L'ancien président tanzanien et co-facilitateur dans la crise burundaise, Benjamin Mkapa, en tournée dans la région pour tenter de relancer un dialogue interburundais, a rencontré le président Pierre Nkurunziza à Bujumbura vendredi, a-t-on appris auprès de la présidence burundaise.

M. Mkapa est arrivé à Bujumbura vendredi matin, après une étape en Ouganda où il a rencontré le président Yoweri Museveni mercredi, puis un passage par Kigali où il s'est entretenu avec le président rwandais Paul Kagame jeudi.

"Le président Nkurunziza vient de recevoir le co-facilitateur venu pour s'imprégner des réalités du terrain (...) Ils ont évoqué le dialogue interburundais en cours, ainsi que la question des relations entre le Rwanda et le Burundi", a annoncé à l'AFP le porte-parole adjoint du président burundais, Jean-Claude Karerwa Ndenzako, à l'issue de leur tête-à-tête.
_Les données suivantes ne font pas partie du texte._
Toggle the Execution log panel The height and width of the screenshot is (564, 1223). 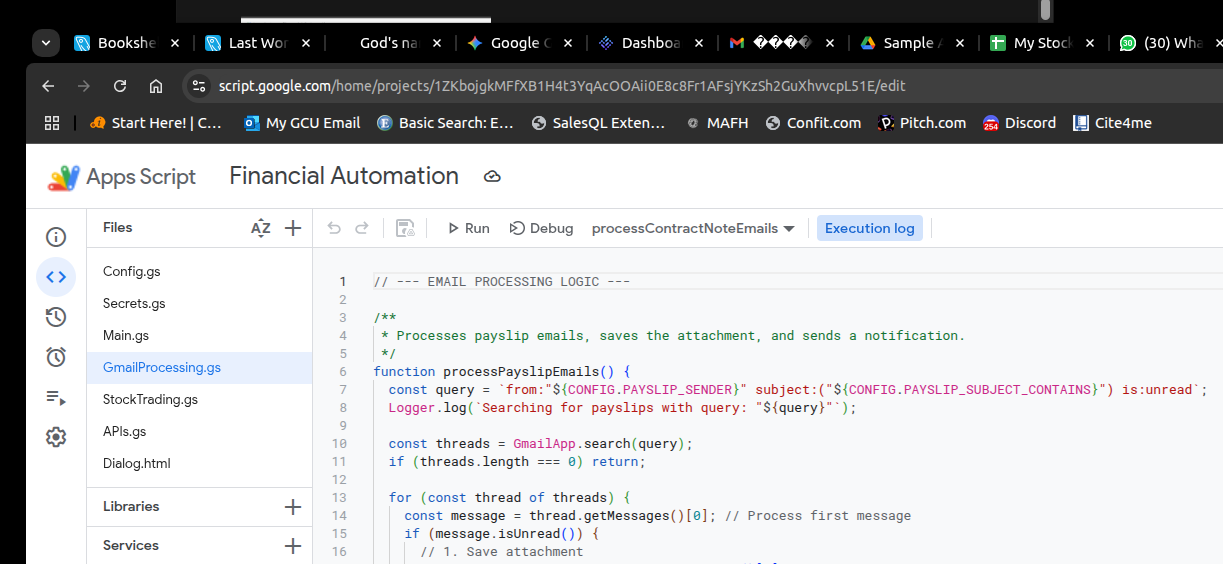869,228
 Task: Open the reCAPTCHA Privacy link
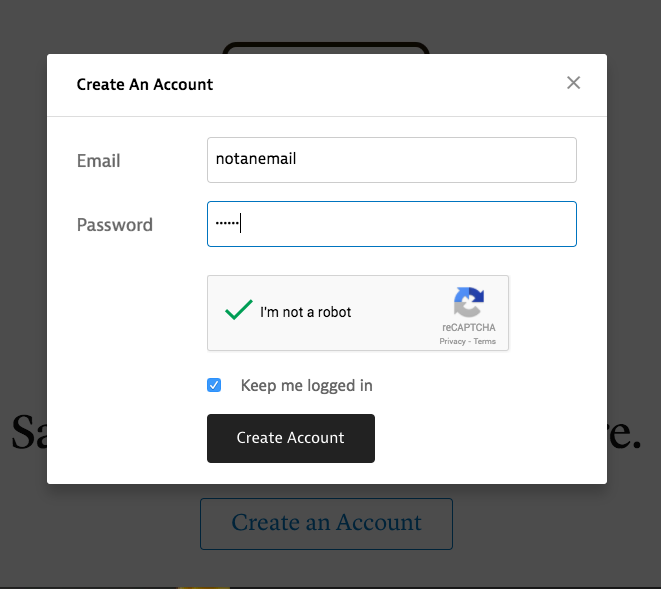452,341
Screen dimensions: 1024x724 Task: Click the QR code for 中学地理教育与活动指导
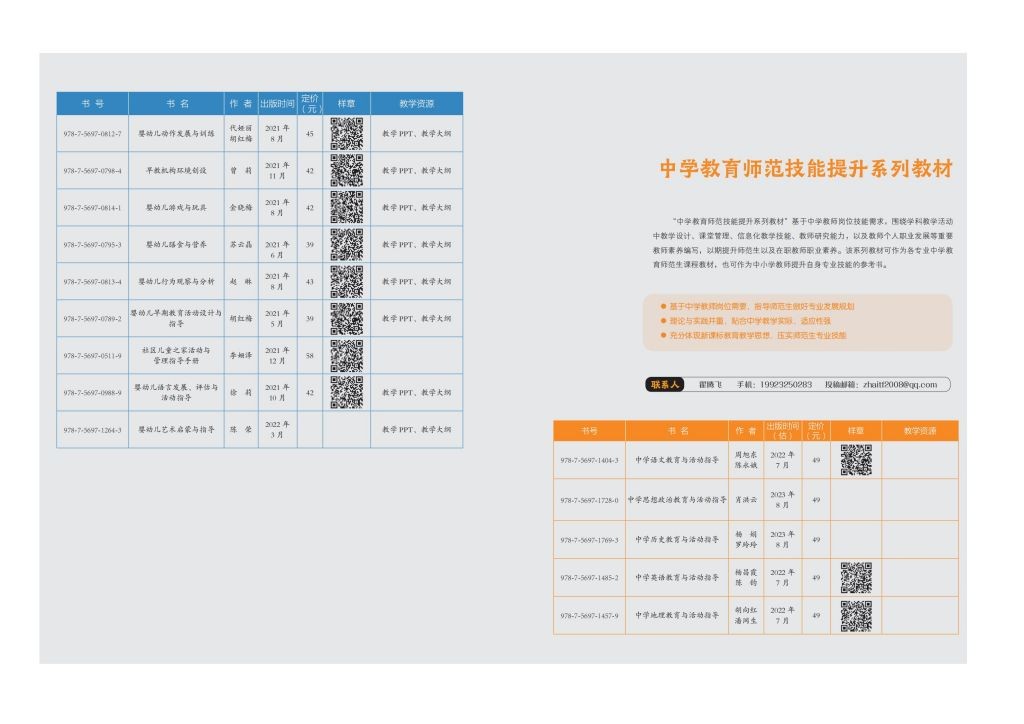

M. Mkapa, 77 ans, a été président de Tanzanie de 1995 à 2005, en pleine guerre civile au Burundi. Son pays, qui a compté jusqu'à un million de réfugiés burundais, a également abrité les négociations qui ont abouti à la signature d'un accord de paix signé en 2000 à Arusha (Tanzanie), lequel a ouvert la voie à la fin de ce conflit.

Il a été nommé facilitateur dans la crise burundaise par les chefs d'Etat de la Communauté des Etats d'Afrique de l'Est (EAC) début mars, pour favoriser la reprise du dialogue entre le pouvoir burundais et son opposition, et soulager le président ougandais, Yoweri Museveni, qui continue officiellement à être le principal médiateur dans cette crise.

"Le président Nkurunziza a réitéré l'engagement du gouvernement pour un dialogue inclusif (...), mais qui ne remet pas en cause la souveraineté du Burundi et du peuple qui s'est exprimé par la voie des urnes", a déclaré M. Karerwa.

"Il s'est également inscrit en faux contre tout pays ou organisation qui chercherait à imposer des interlocuteurs qui ne répondent pas à la résolution 2248 de l'ONU", qui exclut "les acteurs non pacifiques", a-t-il ajouté.

Le dialogue interburundais est en panne en raison du refus du pouvoir de s'asseoir à la même table que l'ensemble de son opposition, presque entièrement regroupée au sein d'un conseil, le Cnared, qu'il accuse d'être derrière la tentative de putsch de mai 2015 et les violences actuelles.

"Le co-facilitateur a dit qu'il n'a pas encore fixé de date pour la reprise du dialogue extérieur pour le moment, car il doit d'abord aller analyser tous les éléments qu'il vient de recueillir", a assuré le porte-parole adjoint du président Nkurunziza.

Le Burundi est plongé dans une profonde crise politique depuis la candidature fin avril 2015 du président Nkurunziza à un troisième mandat, qu'il a obtenu en juillet, en violation de la Constitution et de l'accord d'Arusha, qui a mis fin à la guerre civile de 1993-2006, selon l'opposition, la société civile et une partie de son propre camp.

Les violences ont déjà fait plus de 400 morts et poussé plus de 250.000 personnes à quitter le pays.